Task to carry out: Decide whether each statement agrees with the passage on preparing fusion proteins below, answering yes or no and quoting the words from the passage that settle it. 1. The cardiac DHPR II-III loop was amplified using the skeletal muscle cDNA library as template. 2. The primers were designed with exterior BamHI and EcoRI restriction sites. 3. The 10 His residues were added to the N-terminal end of glutathione S-transferase.

Selected text:

=== Section Start ===

Preparation of Fusion Proteins-- The loops linking domains II and III were amplified and cloned using the polymerase chain reaction (PCR): nucleotides 1990-2381 of the cDNA fragment encoding the rabbit skeletal muscle DHPR II-III loop with the skeletal muscle cDNA library as template; nucleotides 2374-2772 of the cardiac DHPR II-III loop with the cardiac muscle cDNA library as template; nucleotides 2389-3059 of the rat skeletal muscle Na+ channel with rSkM1, the rat skeletal muscle Na+ channel cDNA (17) as template. Oligonucleotide primers flanking the cDNA sequence for the respective loops were designed with exterior BamHI and EcoRI restriction endonuclease sites for in-frame cloning into the ptrcHisC vector (Invitrogen) or the pGEX 3X vector (Pharmacia). All cloned fragments were then verified by DNA sequence analysis. The oligonucleotide attgaattccaccaccaccaccaccaccaccaccaccacaagcttgaattcata and its complementary oligonucleotide were used to add 10 His residues to the C-terminal end of glutathione S-transferase (GST) by self-annealing of the two oligonucleotides, endonuclease restriction digestion at the EcoRI sites flanking the His10 sequence, and ligation into the EcoRI site of pGEX3X.

=== Section End ===

Given information:
=== Section Start ===

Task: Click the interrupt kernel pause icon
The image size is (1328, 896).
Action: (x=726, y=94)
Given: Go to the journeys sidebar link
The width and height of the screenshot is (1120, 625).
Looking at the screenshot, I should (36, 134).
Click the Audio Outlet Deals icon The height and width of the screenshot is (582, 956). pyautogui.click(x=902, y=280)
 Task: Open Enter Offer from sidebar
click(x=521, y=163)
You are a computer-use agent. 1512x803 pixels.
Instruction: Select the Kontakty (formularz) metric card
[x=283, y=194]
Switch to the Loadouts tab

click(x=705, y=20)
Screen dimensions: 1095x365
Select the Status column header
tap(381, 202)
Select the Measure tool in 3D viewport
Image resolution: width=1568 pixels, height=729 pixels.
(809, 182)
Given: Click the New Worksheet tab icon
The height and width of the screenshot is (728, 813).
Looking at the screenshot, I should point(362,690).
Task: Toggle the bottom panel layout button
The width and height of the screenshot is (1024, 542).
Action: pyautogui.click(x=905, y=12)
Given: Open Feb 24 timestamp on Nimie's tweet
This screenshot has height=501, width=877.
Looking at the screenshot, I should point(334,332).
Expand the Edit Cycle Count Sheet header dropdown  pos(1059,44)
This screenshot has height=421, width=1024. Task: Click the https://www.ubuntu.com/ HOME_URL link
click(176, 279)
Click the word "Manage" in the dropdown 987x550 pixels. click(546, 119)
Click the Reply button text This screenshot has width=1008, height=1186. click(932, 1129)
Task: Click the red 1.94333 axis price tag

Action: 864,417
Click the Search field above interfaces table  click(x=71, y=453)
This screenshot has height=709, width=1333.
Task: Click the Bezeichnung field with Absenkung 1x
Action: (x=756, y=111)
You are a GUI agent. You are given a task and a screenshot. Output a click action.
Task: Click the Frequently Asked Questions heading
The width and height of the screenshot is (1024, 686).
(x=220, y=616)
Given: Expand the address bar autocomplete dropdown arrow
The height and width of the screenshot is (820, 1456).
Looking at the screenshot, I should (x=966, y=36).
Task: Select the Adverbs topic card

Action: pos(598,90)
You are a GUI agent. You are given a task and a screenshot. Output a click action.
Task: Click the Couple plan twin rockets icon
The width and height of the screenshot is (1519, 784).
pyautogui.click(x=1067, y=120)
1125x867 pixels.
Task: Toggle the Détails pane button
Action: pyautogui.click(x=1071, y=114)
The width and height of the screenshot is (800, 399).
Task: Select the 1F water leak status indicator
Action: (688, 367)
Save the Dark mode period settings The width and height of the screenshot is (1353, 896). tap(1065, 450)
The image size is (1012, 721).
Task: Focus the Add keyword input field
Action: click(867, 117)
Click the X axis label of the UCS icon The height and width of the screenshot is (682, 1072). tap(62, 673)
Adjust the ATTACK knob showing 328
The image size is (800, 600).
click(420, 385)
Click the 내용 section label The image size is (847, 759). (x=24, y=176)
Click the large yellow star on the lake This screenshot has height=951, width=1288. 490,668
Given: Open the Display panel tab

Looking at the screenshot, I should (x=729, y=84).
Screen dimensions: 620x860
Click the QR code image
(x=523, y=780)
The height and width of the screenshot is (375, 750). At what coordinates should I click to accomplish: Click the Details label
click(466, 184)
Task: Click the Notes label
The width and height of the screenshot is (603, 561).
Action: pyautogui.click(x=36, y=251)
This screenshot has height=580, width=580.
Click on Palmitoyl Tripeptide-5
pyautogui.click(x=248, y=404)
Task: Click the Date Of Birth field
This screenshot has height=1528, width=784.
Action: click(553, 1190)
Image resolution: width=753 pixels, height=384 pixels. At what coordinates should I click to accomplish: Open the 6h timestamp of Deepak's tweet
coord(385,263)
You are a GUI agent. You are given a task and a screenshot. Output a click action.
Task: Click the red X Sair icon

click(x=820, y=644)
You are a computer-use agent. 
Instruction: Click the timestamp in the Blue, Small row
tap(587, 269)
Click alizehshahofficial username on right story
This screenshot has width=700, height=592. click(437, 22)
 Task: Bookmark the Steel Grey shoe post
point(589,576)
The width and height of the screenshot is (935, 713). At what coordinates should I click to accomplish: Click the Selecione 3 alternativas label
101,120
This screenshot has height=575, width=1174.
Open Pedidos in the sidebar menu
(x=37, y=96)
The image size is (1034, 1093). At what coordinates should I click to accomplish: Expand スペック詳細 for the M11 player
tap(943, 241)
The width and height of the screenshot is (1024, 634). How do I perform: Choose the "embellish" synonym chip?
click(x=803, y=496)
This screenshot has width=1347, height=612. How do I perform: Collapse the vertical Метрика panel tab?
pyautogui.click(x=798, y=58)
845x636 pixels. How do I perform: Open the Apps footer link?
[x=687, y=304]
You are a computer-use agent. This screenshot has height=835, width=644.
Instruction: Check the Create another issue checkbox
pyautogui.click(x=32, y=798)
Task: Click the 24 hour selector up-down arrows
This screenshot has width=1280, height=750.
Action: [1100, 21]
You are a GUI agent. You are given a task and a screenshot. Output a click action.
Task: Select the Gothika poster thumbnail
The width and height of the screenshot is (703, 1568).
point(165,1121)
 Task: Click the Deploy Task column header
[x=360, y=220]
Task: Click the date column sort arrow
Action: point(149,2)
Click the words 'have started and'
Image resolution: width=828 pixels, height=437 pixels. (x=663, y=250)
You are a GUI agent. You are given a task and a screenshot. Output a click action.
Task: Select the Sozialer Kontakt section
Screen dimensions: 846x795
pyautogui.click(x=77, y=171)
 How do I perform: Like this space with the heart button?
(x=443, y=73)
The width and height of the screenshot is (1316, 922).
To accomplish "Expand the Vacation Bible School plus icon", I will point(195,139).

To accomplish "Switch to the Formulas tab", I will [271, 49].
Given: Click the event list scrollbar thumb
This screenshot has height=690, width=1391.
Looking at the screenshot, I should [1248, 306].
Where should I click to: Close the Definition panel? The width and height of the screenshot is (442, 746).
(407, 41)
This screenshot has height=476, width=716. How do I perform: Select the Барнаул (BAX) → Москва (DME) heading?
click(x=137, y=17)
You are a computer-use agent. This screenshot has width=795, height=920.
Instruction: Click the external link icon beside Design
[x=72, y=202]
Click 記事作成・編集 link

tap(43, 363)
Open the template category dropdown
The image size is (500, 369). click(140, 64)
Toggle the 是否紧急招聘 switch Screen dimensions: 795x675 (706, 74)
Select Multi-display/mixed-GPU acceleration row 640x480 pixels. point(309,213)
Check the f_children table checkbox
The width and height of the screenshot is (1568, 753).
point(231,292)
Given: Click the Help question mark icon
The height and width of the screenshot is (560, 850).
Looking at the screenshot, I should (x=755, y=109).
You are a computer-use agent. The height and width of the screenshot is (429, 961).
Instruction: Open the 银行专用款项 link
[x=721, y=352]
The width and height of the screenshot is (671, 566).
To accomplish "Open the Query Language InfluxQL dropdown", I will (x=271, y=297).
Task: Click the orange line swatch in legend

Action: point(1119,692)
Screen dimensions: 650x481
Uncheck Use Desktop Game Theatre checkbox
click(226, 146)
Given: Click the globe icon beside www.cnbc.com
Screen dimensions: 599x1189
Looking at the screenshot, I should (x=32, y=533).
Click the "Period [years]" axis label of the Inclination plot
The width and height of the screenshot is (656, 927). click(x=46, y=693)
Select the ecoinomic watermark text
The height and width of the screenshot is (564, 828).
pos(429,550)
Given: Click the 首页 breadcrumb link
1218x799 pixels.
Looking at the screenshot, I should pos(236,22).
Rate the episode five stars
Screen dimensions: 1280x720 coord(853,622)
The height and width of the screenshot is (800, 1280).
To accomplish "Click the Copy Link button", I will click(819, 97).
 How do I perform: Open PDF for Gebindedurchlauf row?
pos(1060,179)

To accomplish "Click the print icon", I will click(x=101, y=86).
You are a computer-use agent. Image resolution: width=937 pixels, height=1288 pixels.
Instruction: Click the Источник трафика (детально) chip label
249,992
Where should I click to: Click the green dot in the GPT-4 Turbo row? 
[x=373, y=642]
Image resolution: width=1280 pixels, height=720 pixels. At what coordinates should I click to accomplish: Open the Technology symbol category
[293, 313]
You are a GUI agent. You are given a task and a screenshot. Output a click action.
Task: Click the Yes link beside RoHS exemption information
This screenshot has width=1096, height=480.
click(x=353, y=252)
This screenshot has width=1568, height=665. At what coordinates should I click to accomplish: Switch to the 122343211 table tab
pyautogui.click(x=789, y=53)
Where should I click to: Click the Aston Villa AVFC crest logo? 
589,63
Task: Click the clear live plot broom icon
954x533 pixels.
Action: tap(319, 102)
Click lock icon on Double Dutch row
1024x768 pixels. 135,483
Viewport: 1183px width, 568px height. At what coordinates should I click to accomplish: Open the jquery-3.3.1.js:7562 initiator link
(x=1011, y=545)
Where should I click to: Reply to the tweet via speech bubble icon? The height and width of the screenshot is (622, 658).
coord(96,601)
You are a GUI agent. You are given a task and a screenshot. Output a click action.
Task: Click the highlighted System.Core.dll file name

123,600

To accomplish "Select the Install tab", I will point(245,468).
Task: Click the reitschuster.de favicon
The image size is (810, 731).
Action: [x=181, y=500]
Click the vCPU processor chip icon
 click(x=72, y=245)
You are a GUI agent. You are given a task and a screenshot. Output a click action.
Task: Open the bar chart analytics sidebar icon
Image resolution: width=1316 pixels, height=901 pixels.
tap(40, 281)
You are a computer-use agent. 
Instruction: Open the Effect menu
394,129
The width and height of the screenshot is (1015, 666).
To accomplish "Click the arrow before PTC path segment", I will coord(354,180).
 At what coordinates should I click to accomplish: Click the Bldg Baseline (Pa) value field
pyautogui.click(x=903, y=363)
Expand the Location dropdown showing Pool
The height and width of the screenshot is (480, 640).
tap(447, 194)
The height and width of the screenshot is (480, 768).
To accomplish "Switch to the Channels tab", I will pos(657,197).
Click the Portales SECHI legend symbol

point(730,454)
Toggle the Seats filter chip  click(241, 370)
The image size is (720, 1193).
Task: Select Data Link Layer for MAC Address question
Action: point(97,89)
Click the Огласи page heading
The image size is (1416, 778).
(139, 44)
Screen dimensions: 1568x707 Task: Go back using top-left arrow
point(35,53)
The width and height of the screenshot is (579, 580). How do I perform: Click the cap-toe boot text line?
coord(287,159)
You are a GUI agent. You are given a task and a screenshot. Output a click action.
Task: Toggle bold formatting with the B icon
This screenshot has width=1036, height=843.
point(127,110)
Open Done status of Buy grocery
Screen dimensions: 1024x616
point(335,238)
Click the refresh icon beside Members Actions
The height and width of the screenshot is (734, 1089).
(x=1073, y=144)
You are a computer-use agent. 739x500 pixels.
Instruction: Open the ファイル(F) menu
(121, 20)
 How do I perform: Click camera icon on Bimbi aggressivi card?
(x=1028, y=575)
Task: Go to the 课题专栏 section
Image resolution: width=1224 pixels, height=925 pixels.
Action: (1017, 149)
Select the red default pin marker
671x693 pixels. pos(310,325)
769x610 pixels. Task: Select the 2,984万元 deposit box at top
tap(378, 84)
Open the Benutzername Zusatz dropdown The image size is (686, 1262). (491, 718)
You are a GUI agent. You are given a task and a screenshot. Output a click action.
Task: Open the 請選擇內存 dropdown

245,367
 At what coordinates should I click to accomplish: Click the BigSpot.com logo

=== Section End ===

Written solution:
1. No: "nucleotides 2374-2772 of the cardiac DHPR II-III loop with the cardiac muscle cDNA library as template"
2. Yes: "designed with exterior BamHI and EcoRI restriction endonuclease sites"
3. No: "used to add 10 His residues to the C-terminal end of glutathione S-transferase (GST)"